That’s not to say it’s all doom and gloom, though. Every now and again, Frances’ lighter-of-heart husband Joe and her two young sons are able to distract her from her heavy internal weather, and the family’s creatively-named pets are also a sense of entertainment.
A particularly memorable episode occurs when a pair of police officers come to search the Thomas’ house for the stolen dogs. This heart-in-your-mouth moment descends into farce as Joe introduces the canines the family have come by honestly, and one of the officers becomes starstuck when he discovers Joe is the composer of some of his favourite film soundtracks.
Franziska’s story, too, has its lighter moments, as she finds joy in her family and her beloved Bertie. There’s never any question about whether or not she will resist, and carrying out clandestine assignments to undermine the Nazis gives her a sense of purpose and, to some extent, a thrill.
While Frances comes to associate Franziska with the dog she’s set her heart on, because both have been innocent victims of the worst kinds of human cruelty, I mentally drew a stronger line between Frances and her almost-namesake (a coincidence she does remark upon).
Both characters take real action rather than just talking the talk or meekly falling into line, despite the risks and their fears. Perhaps that connection is clearer to an objective outsider than Frances/the author, though, as she’s quite hard on herself and feels like she could always be doing more – a position I could empathise with.

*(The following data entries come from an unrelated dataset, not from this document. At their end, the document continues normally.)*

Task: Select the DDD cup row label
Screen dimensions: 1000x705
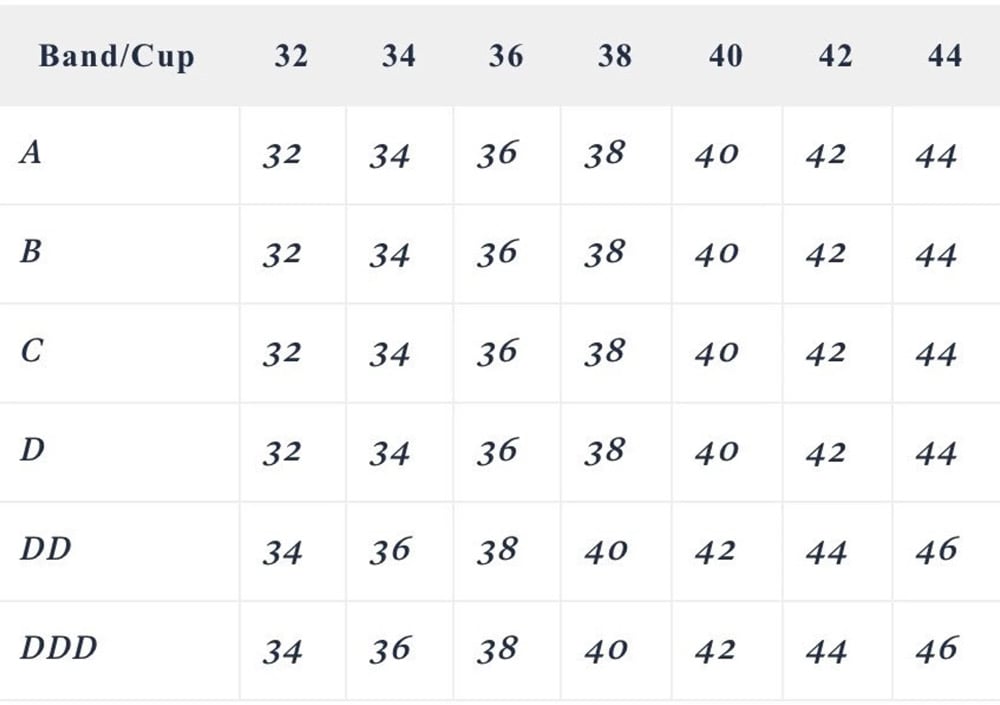Action: 59,648
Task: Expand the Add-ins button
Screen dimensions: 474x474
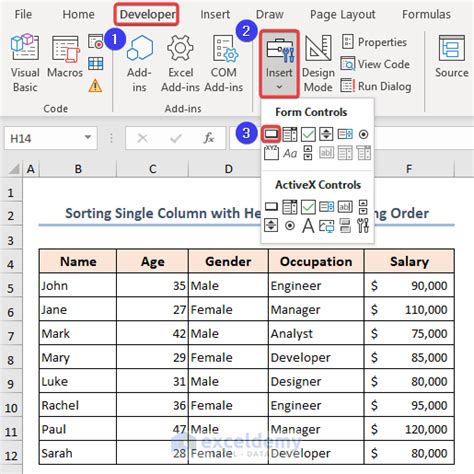Action: [x=139, y=63]
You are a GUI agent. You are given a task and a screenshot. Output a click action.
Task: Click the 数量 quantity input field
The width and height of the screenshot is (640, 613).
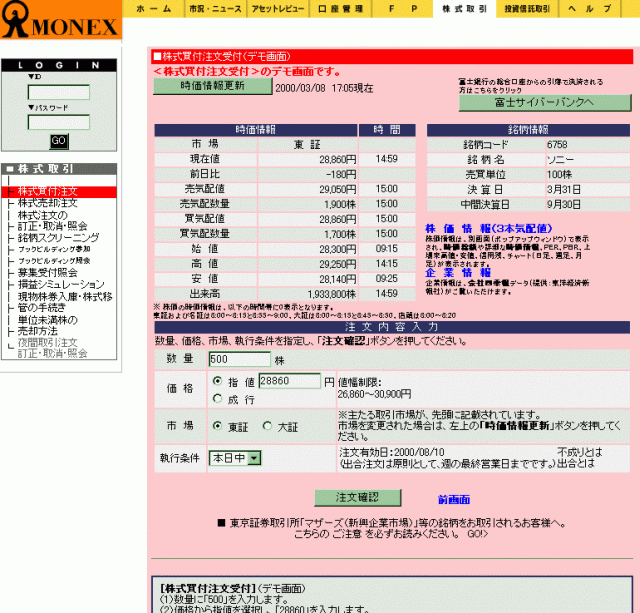click(239, 359)
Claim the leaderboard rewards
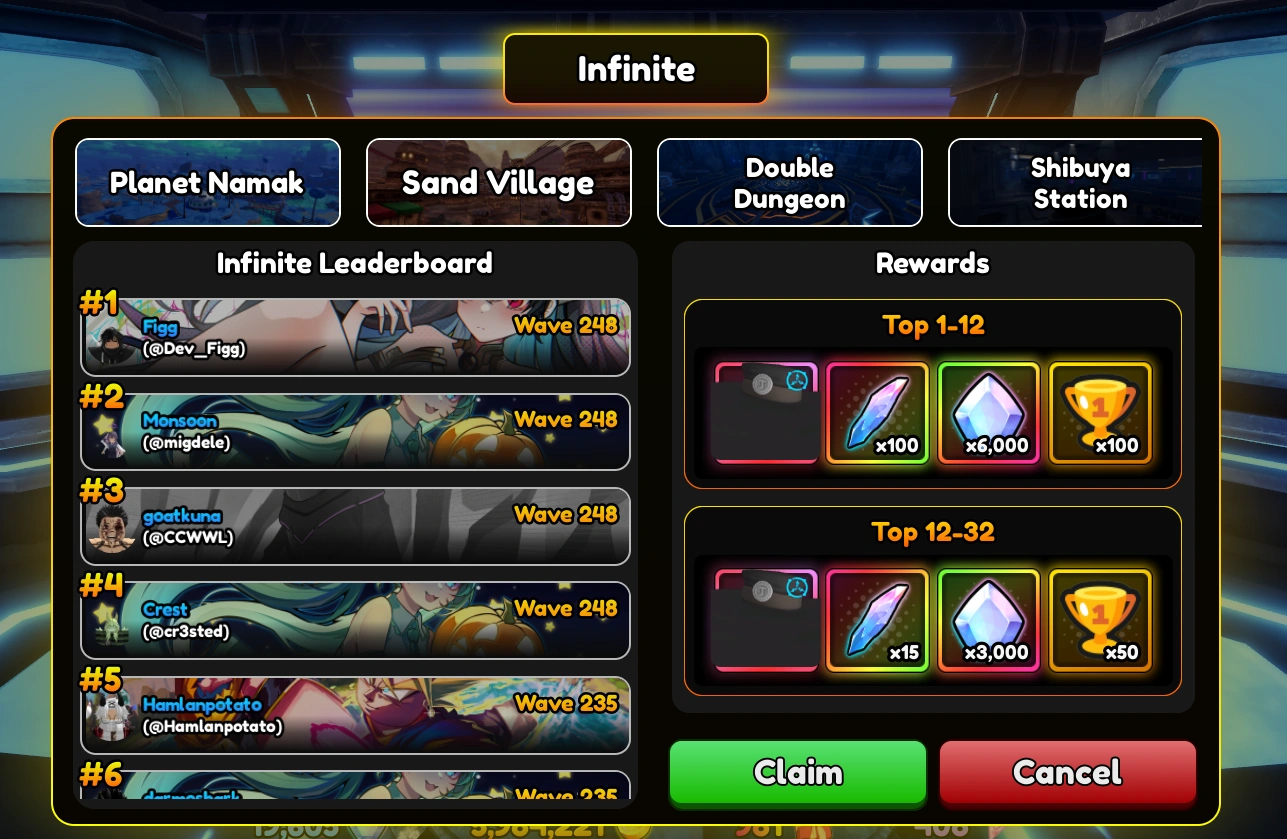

As an educated middle-class white couple who own a large house, Joe and Frances are undeniably privileged, and this was something I had in the back of my mind while I was reading. I came to the conclusion that this made Frances’ willingness to act on her beliefs all the more admirable, as the option was there to look the other way and enjoy her comfortable lifestyle without making waves on behalf of the less fortunate. Additionally, the pair’s acknowledgement of their position and cognisance of the shortcomings of the criminal justice system helped me warm to them.
Something I did struggle with, though, was the book’s frequent changes in perspective. Franziska’s diary entries are broadly distinctive because they’re dated, but sometimes they come to an end with a transition straight back to Frances’ narrative in the following paragraph, and this took some adjusting to.
Similarly, sometimes Frances’ story will be told from an omniscient third-person perspective for a stretch, and then her first-person voice will suddenly break in, in the form of direct addresses to the (absent) dog. There’s also some jumping around in time. I think the use of dinkuses to break up the text, and italics/changes of font to indicate switches between past/present or first-person/third-person would have really helped me keep myself oriented and saved me some confusion.
Frances and her Ghosts is a raw, intense, and beautifully-written semi-autobiographical novel.